Second lesson … that the cold affects me more deeply than I realized. Planting garlic for two and half hours a day, for three days, and not taking the time to get myself deeply warmed afterwards, resulted in the heat that was in my knees moving into my bladder via the kidney meridian. My knees and lower legs stayed cold and would not warm up, while my bladder got over-heated. When the ‘needing to go pee feeling’ got intense I went to the clinic for an urinanalysis, thinking it might be an infection, but it was not. I called my Traditional Chinese Medicine doctor who reminded me that I am Yin-deficient and gave me several acupuncture sessions and some herbs to move the chi back into its proper channel. I continue to have an oil heater in my office so my knees stay real warm.
Thirty years ago when I first got acupuncture, my doctor said I was working too hard, so I told him I had never worked a day in my life, to which he replied… then you play too hard… and the light bulb went on. For balance, we need equal yin and yang but the meaning changes depending on what they are in relation to, so I find it complex to understand. Since I have the type of personality and an occupation that does not separate work and play and enjoy what I do, even the deadlines, I find it is easy not to always listen to my body.
In case you have not heard of Yin or Yang, Yin is ruled by the kidneys and cools the body so that it maintains a constant temperature. The adrenals feed the kidneys and once they are exhausted many people drink coffee or eat chocolates to keep themselves stimulated, which will eventually drain Kidney Yin if too much is taken. Herbs that boost Yang energy, like Ginseng, will dry out the kidney fluids. I avoid most stimulates including spicy foods so that helps to maintain my energy levels. I am learning to do less, but it is not easy when you have a strong mind that wants to finish a project.
I think I have more energy than most folks my age, generally because I use Traditional Chinese Medicine and take their advice to heart. I drink lots of good quality water, wear a vest to stay warm, eat a moderate diet and go to bed early. Being in nature is nurturing and builds yin energy. Being in the garden keeps me both fit and grounded. Which reminds me, I got talked into buying one of the grounding sheets, see article on page 19. I’m glad I did as it helped me sleep much deeper even with the extra heat in my bladder and it continues to do so.
Chinese medicine has been around for over 5,000 years. It treats syndromes and conditions related to too much yin or yang energy in the body rather than focusing on specific diseases that Western medicine has given names to, like diabetes or acne. Allopathic medicine has its place, but my deepest wish is for Canada to have integrated health facilities like the ones they have in Asia and certain parts of Europe. In such facilities, you find many different kinds of medical practitioners all working under one roof, helping people stay healthy so they can be productive members of society.

— Source material —
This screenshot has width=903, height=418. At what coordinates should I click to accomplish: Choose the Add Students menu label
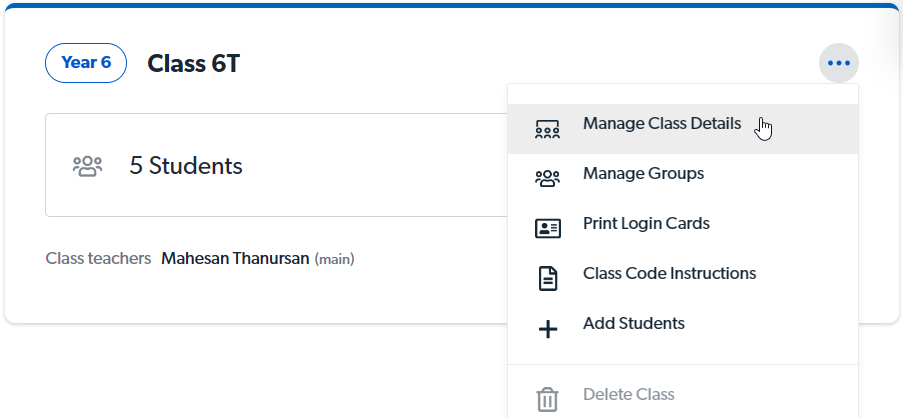633,324
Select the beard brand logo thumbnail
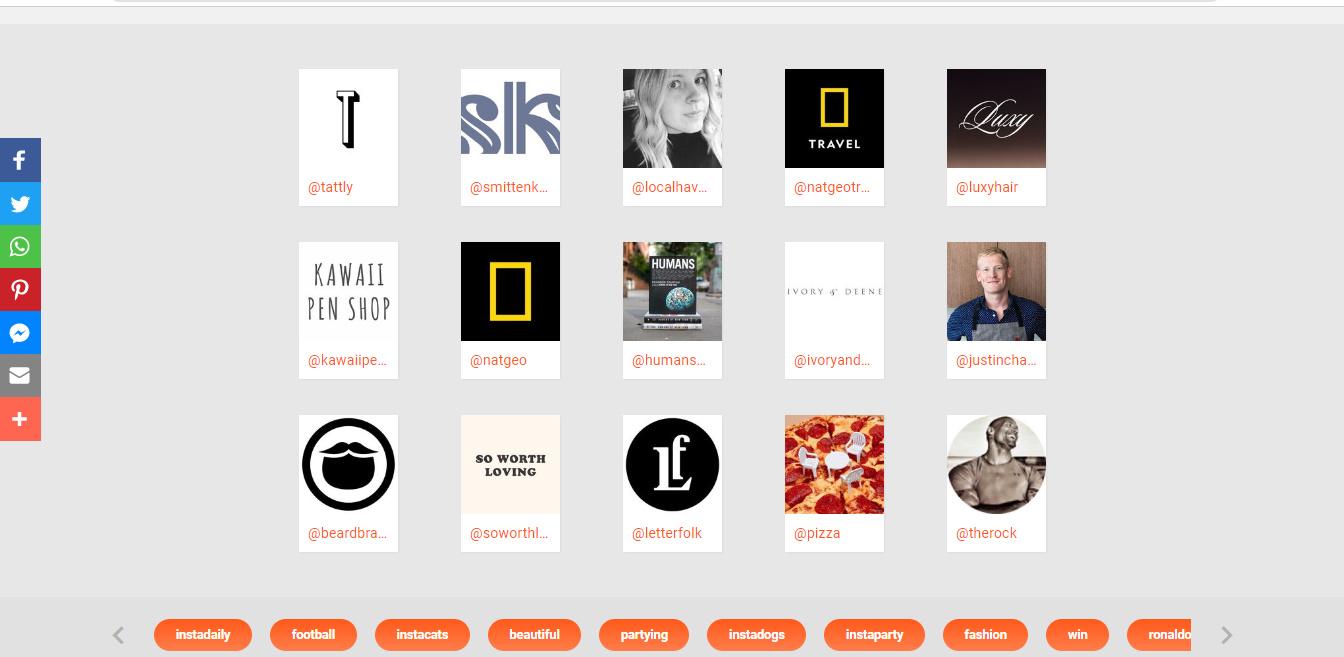1344x657 pixels. (348, 464)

— Instructions —
**a.** According to the text on Chinese medicine, what does the writer keep in the office to keep the knees warm?
**b.** Extract the passage of the text on Chinese medicine between "Thirty years ago" and "to my body.", inclusive.

— Your written answers —
**a.** An oil heater.

**b.**
Thirty years ago when I first got acupuncture, my doctor said I was working too hard, so I told him I had never worked a day in my life, to which he replied… then you play too hard… and the light bulb went on. For balance, we need equal yin and yang but the meaning changes depending on what they are in relation to, so I find it complex to understand. Since I have the type of personality and an occupation that does not separate work and play and enjoy what I do, even the deadlines, I find it is easy not to always listen to my body.